Given [1,2],[3,5],[6,7],[8,10],[12,16], insert and merge [4,9] in as [1,2],[3,10],[12,16].

This is because the new interval [4,9] overlaps with [3,5],[6,7],[8,10].

Solution:

这道题让我们在一系列非重叠的区间中插入一个新的区间，可能还需要和原有的区间合并，那么我们需要对给区间集一个一个的遍历比较，那么会有两种情况，重叠或是不重叠，不重叠的情况最好，直接将新区间插入到对应的位置即可，重叠的情况比较复杂，有时候会有多个重叠，我们需要更新新区间的范围以便包含所有重叠，而且最后处理的时候还需要删除原区间集中所有和新区间重叠的区间，然后插入新区间即可。

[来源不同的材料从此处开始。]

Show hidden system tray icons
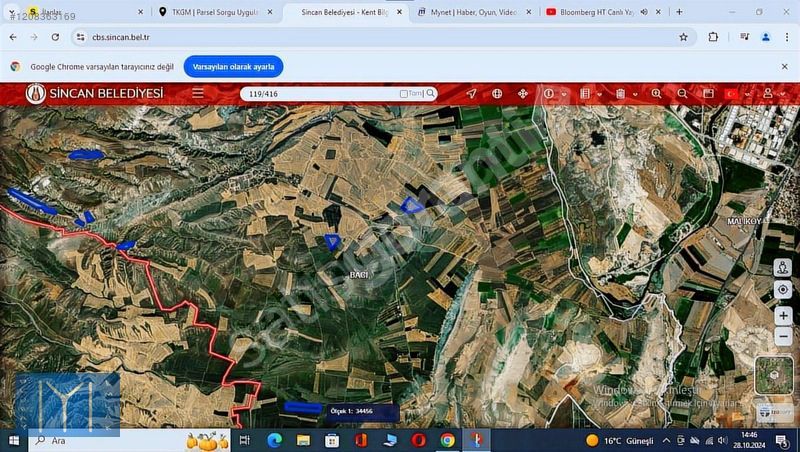 coord(667,440)

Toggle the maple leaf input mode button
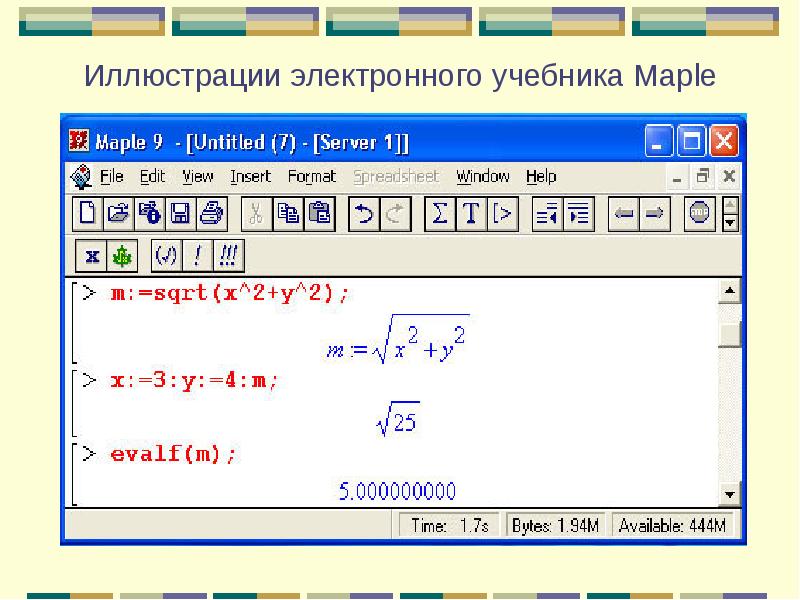point(122,256)
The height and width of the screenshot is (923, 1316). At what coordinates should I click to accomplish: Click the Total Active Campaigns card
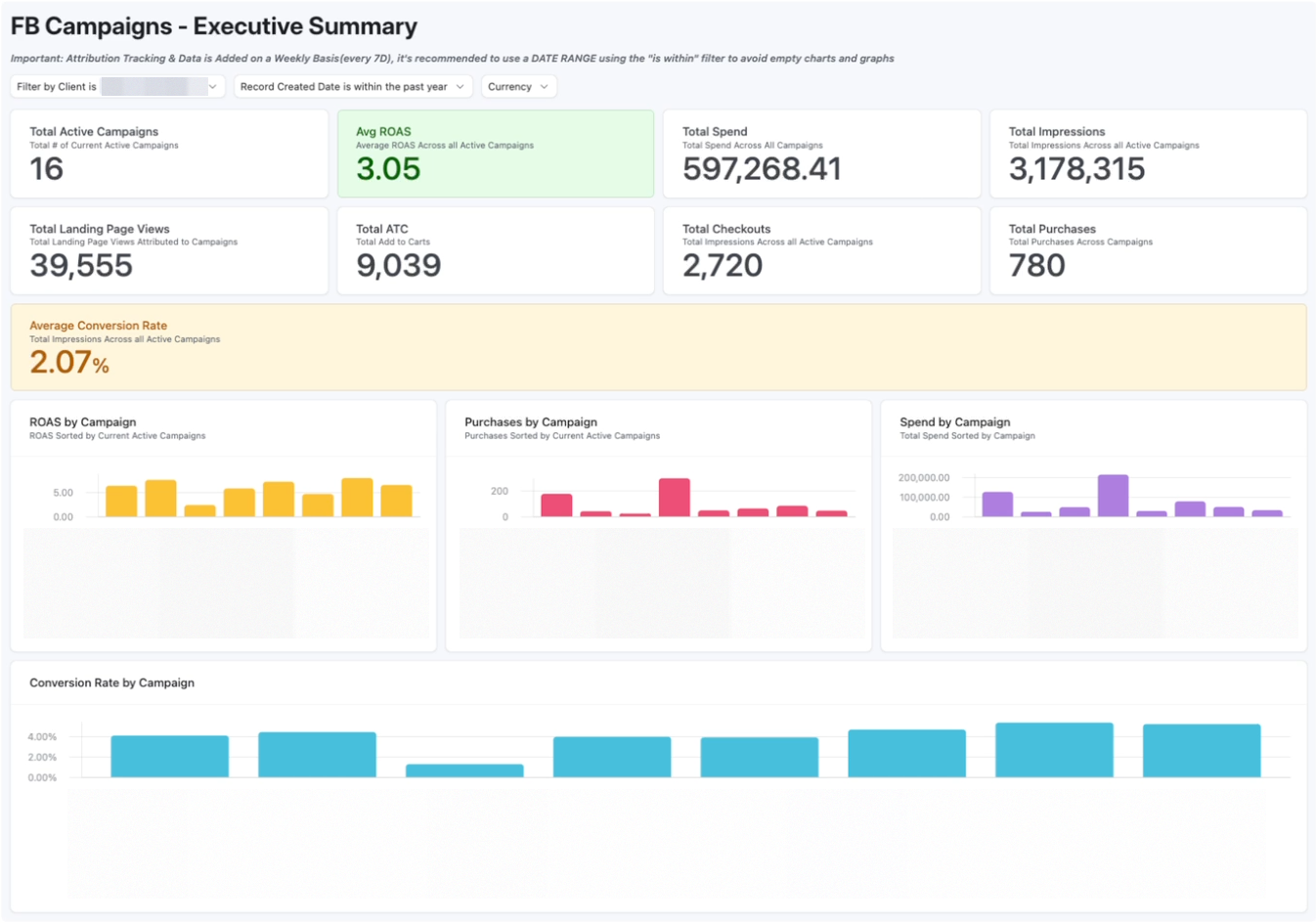coord(169,154)
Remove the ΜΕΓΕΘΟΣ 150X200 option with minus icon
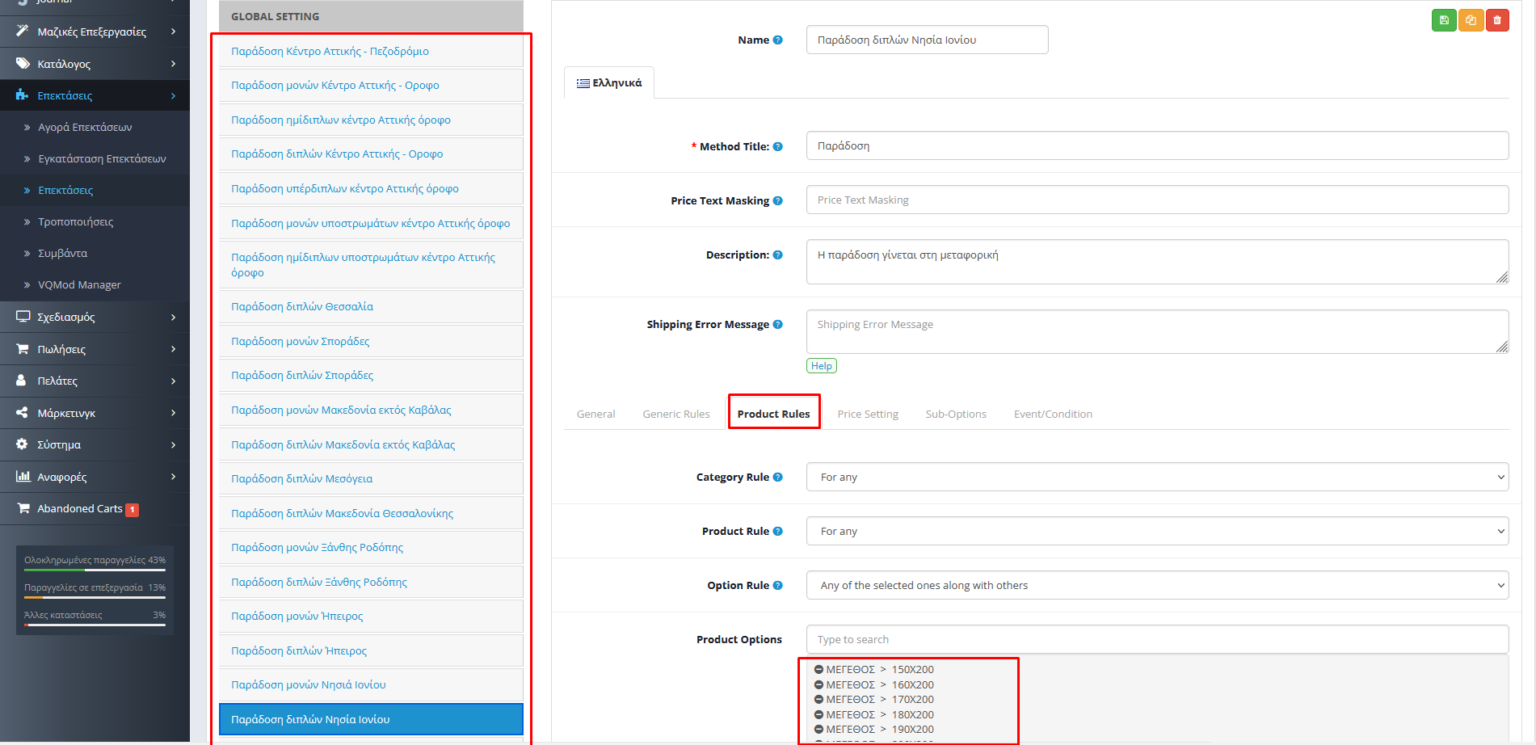 (x=818, y=669)
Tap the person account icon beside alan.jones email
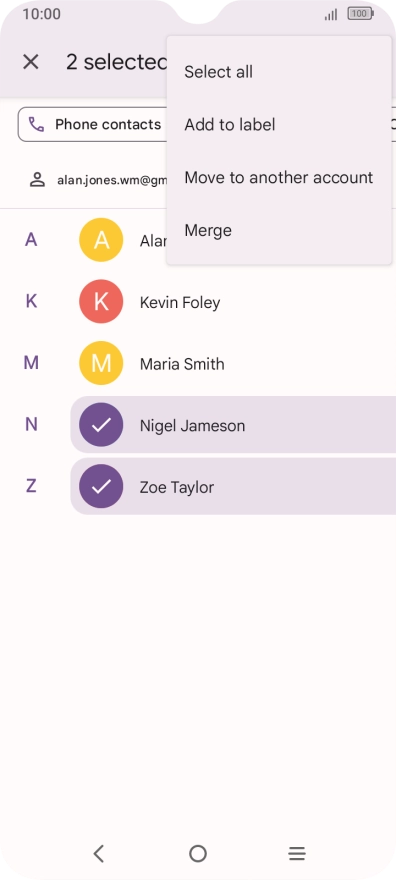Viewport: 396px width, 880px height. (x=38, y=180)
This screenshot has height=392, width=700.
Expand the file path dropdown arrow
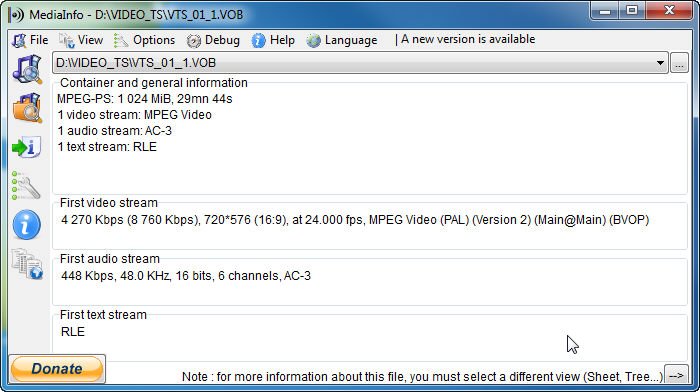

具体思路如下：

• 对区间集中每个区间进行遍历

  • 如果新区间的末尾小于当前区间的开头，则跳出循环

  • 如果新区间的开头大于当前区间的末尾，不作处理

  • 如果新区间和当前区间有重叠，则更新新区间的开头为两者最小值，新区间的末尾为两者最大值，重叠数加一

  • 指针移向下一个区间

• 如果重叠数大于0，则删除掉所有的重叠区间

• 插入新区间到对应的位置

/**
 * Definition for an interval.
 * struct Interval {
 *     int start;
 *     int end;
 *     Interval() : start(0), end(0) {}
 *     Interval(int s, int e) : start(s), end(e) {}
 * };
 */
class Solution {
public:
    vector<Interval> insert(vector<Interval>& intervals, Interval newInterval) {
        vector<Interval> res = intervals;
        int i = 0, overlap = 0, n = res.size();
        for (auto &interval: intervals) {
            if (newInterval.end < interval.start) break;
            else if (interval.end < newInterval.start) {}
            else {
                ++overlap;
                newInterval.start = min(newInterval.start, interval.start);
                newInterval.end = max(newInterval.end, interval.end);
            }
            ++i;
        }

        if (overlap > 0) res.erase(res.begin()+i-overlap, res.begin()+i);
        res.insert(res.begin()+i-overlap, newInterval);
        return res;
    }
};

如果学过Design Pattern的，对Iterator Pattern比较熟悉的也可应用Iterator来求解，本质还是一样的，只是写法略有不同，代码如下：

vector<Interval> insert(vector<Interval>& intervals, Interval newInterval) {
    vector<Interval> res;
    auto it = intervals.begin();
    while (it != intervals.end()) {
        if (newInterval.end < it->start) break;
        else if (it->end < newInterval.start) res.push_back(*it);
        else {
            newInterval.start = min(newInterval.start, it->start);
            newInterval.end = max(newInterval.end, it->end);
        }
        ++it;
    }

    res.push_back(newInterval);
    while (it != intervals.end()) {
        res.push_back(*it);
        ++it;
    }
    return res;
}